_Directions_.
[1] Summarize the passage on background rates and mRNA vaccines in two sentences.
[2] Extend the passage on background rates and mRNA vaccines, picking up after its final sentence.

____ Selected passage

That's interesting. It looks like there is a lot of conflicting information on the background rate. And even the UK rate in the quote is higher than the Germany's, yet the article I linked to from the wiki is saying Germany's is higher, and that the estimates on background level vary wildly. Although if it is multiple times the normal rate, then this would not be an example of sensitive reporting/detection anyways (not to mention that EU reporting takes place outside of the VAERS system).

"Do I understand correctly that there is no mechanism specific to how the mRNA vaccines work?"

No. Covid does not add a spike protein to an existing cell. It replicates an entire covid cell. So you have covid virus with a spike and a bunch of other covid proteins if you have covid. Or you have a human cell with a partial spike and all the normal human cell proteins. The immune system usually codes off of, or attacks, multiple proteins. It's possible the immune system will identify the spike and some of the normal cell proteins. A similar sort of mimicry is theorized to occur when the proteins in a virus are similar enough to a human protein.

________
____ Supplied material

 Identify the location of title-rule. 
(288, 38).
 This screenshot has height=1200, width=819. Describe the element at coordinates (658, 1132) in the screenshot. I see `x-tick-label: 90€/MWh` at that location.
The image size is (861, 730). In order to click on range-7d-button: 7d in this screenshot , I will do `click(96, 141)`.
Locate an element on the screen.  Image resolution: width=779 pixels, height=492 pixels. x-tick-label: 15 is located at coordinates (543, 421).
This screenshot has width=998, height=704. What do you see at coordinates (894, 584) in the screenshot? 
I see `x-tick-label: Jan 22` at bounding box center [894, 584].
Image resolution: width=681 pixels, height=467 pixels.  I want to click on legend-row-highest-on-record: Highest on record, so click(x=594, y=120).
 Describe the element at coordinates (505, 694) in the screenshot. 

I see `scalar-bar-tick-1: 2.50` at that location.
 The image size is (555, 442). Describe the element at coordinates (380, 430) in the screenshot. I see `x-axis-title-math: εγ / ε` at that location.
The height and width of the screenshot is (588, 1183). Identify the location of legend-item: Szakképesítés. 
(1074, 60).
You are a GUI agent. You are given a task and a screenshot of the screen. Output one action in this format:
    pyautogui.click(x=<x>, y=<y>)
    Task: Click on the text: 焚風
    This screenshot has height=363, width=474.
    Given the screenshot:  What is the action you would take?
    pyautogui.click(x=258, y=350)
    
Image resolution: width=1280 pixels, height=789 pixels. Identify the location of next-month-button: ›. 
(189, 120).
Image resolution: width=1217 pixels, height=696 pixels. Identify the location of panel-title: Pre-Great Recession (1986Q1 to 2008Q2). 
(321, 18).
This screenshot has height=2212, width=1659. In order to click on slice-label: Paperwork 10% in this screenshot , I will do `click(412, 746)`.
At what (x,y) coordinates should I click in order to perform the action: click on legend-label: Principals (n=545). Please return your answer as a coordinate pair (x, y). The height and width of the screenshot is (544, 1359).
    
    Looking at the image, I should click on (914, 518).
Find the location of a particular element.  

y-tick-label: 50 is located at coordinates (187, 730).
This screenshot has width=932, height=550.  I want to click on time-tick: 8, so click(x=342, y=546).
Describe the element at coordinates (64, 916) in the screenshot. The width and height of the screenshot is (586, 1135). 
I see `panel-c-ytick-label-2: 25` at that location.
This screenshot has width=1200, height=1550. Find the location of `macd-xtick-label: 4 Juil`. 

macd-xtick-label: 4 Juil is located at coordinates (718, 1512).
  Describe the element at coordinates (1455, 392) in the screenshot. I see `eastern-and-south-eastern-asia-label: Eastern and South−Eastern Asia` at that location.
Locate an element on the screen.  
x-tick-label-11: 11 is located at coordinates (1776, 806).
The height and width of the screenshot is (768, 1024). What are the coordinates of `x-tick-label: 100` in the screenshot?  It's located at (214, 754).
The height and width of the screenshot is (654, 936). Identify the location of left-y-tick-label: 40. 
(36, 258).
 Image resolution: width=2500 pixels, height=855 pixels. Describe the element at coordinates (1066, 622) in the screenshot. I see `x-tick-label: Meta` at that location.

________

_Exercise answers_.
[1] The writer finds conflicting information on the background rate: the quoted UK rate is higher than Germany's, while a linked article says Germany's is higher and that background estimates vary wildly. Asked whether there is no mechanism specific to how mRNA vaccines work, the writer answers no, explaining that a human cell with a partial spike and normal human proteins might lead the immune system to identify some of those normal proteins too, a mimicry similar to what is theorized when viral proteins resemble human ones.

[2]
https://www.nytimes.com/1996/12/31/science/virus-s-similarit...


100% this. Which is why the only group of people I will not question their vaccine hesitancy are those already recovered from Covid direct infection.


Thank you. Studies have shown that people who were previously infected with Covid tend to experience worse side-effects from the vaccines than those who were not, and the actual benefits from the vaccine for those people are questionable at best.

Natural immunity is a thing, just like it always has been. I've heard all of the arguments about why nobody wants to widely acknowledge it, but I just can't agree with them.


It is not illogical: those people have two fears instead of one.

Some chance of high probability of damages, vs full chance of low probability of damages.

This is why numbers are important... Fuzzy equation members like 'some', 'high' and 'low' are inadequate for this decision making.


Where do you draw the line? Should we wait 50 years to find out if the vaccine or Covid have worse long term effects?


No, I meant differently: 9 months are plenty.

Chances of infection given behavioural patterns, to be defined, × probability of damages post-infection, given demographics etc., to be defined¹

vs

100% for the chance of vaccination, × probability of damages post-vaccine (post 1 week, post 1 month, post 3 months etc.), given demographics etc., to be defined.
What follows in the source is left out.